- _Provided data_:
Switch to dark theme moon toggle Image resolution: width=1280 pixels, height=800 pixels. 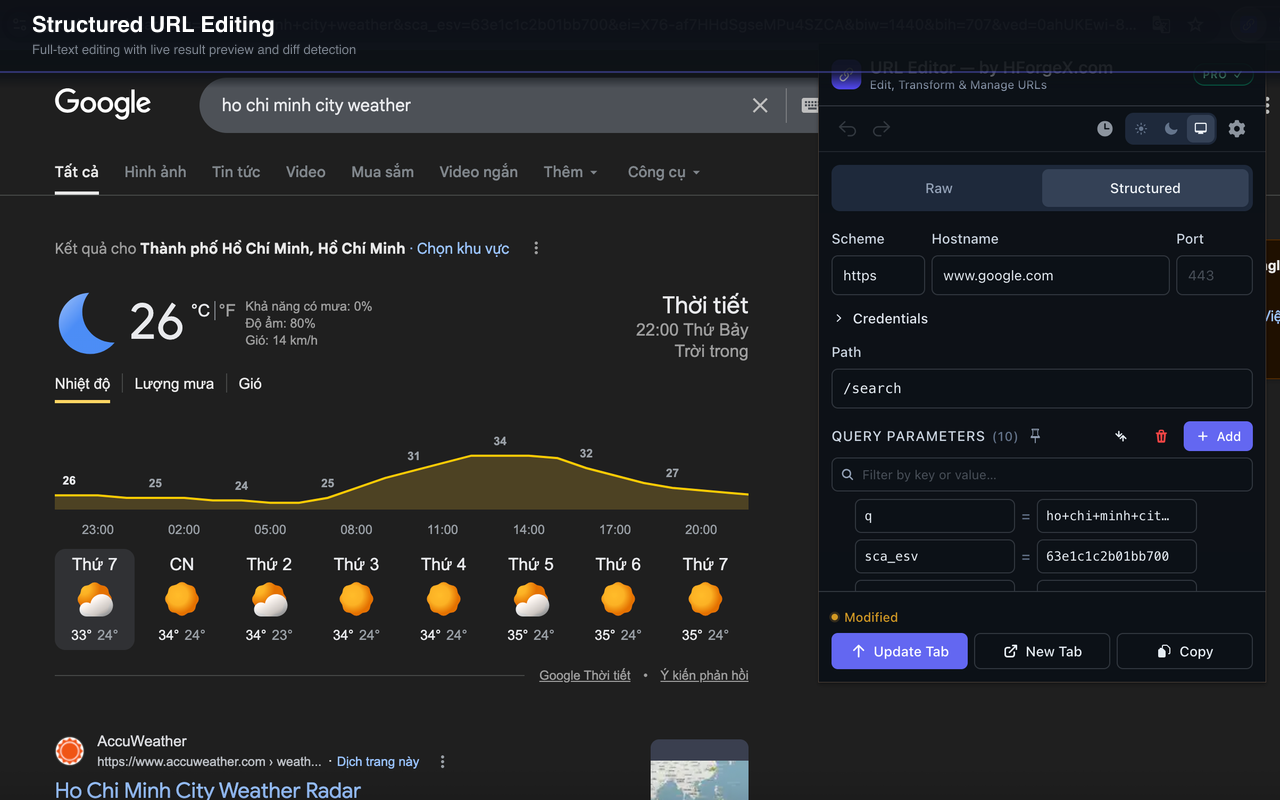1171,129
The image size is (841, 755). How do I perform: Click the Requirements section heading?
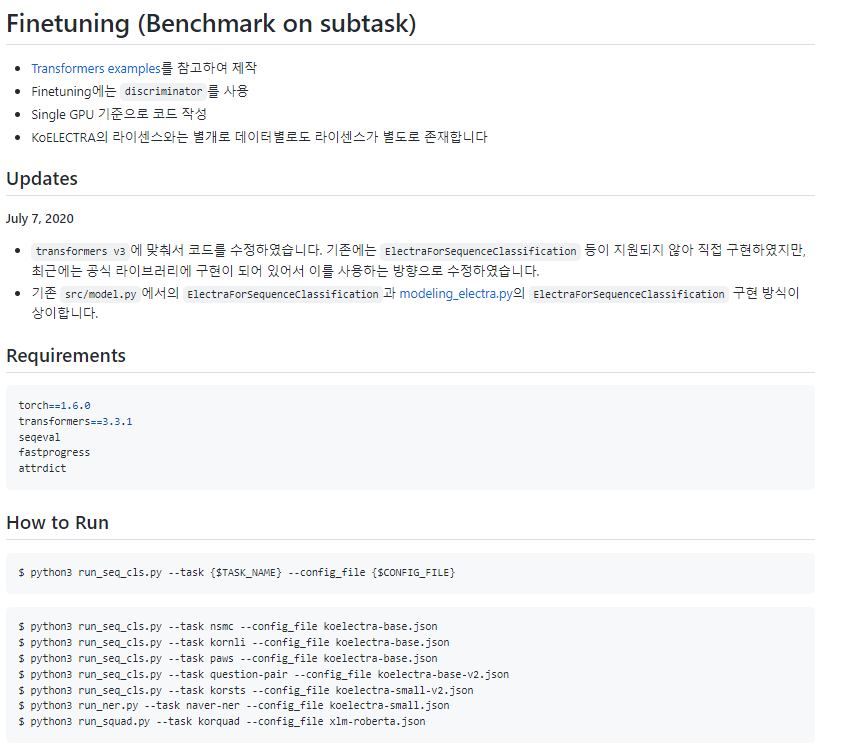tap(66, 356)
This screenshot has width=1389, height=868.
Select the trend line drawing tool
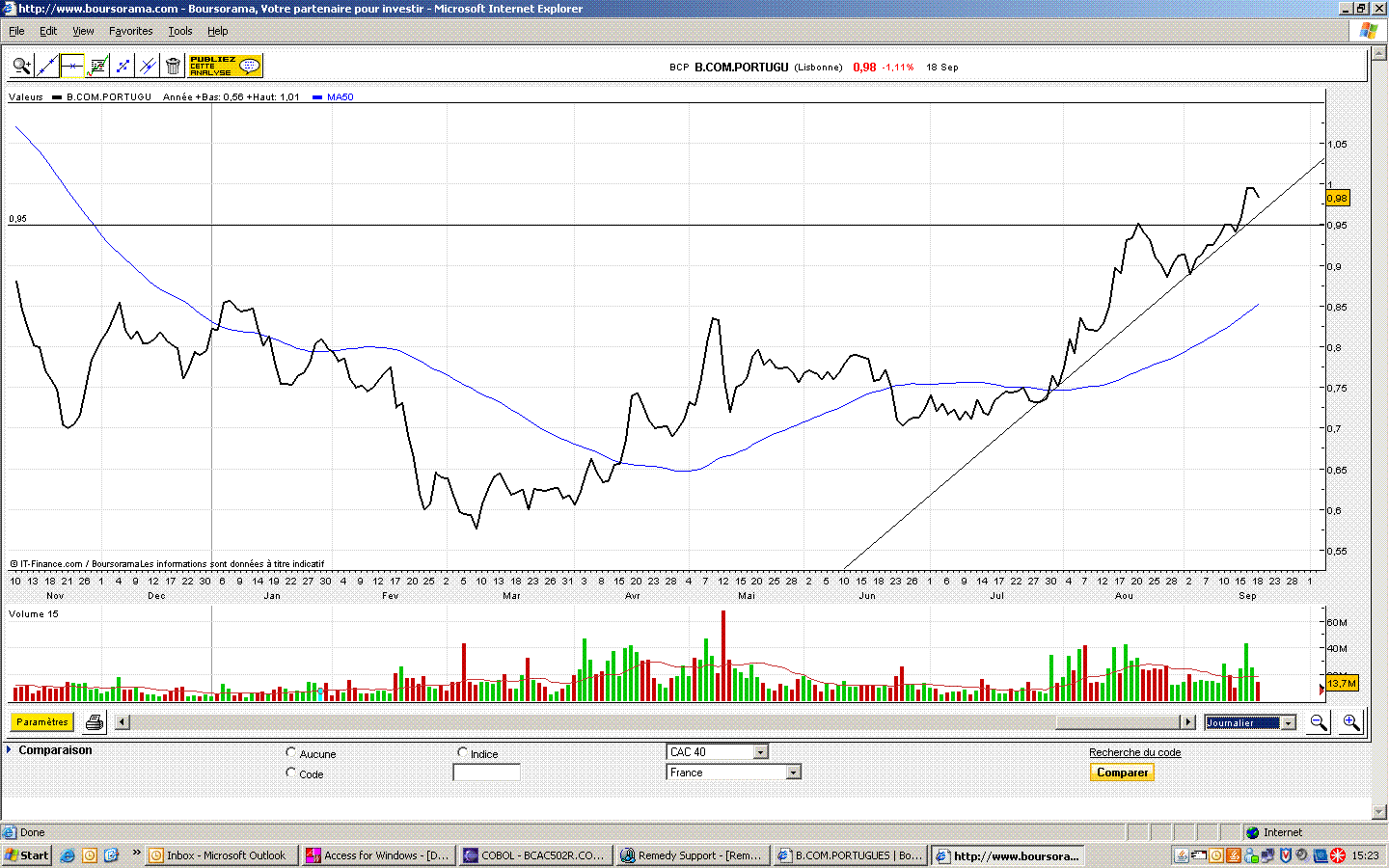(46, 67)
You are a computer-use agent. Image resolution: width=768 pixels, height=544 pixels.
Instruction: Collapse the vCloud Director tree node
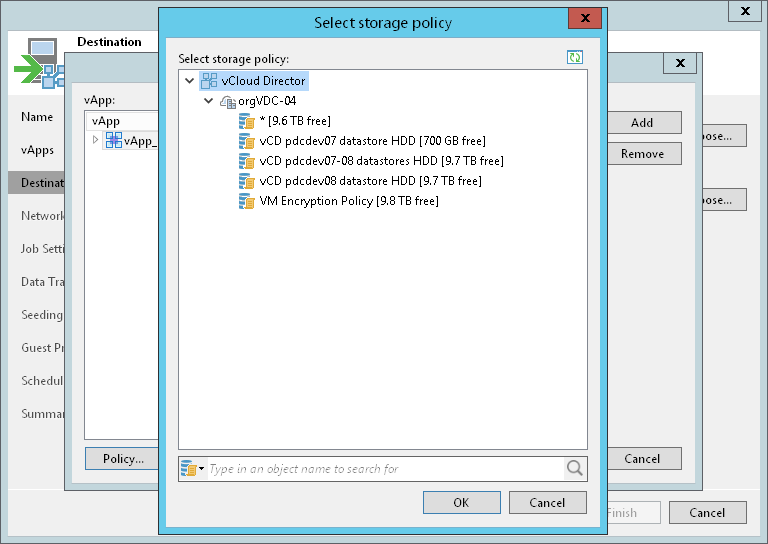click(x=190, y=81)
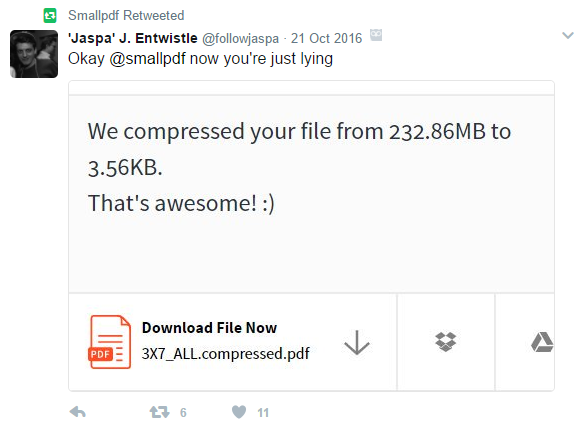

- _Exercise goal_:
Could you retype the listing above, word for word, from the line containing "The image size" through its end, leaving out the pictures?

- _Answer for the task_:
The image size is (841, 755). How do I perform: Click the Requirements section heading?
tap(66, 356)
This screenshot has width=1389, height=868.
Select the trend line drawing tool
(46, 67)
You are a computer-use agent. Image resolution: width=768 pixels, height=544 pixels.
Instruction: Collapse the vCloud Director tree node
click(x=190, y=81)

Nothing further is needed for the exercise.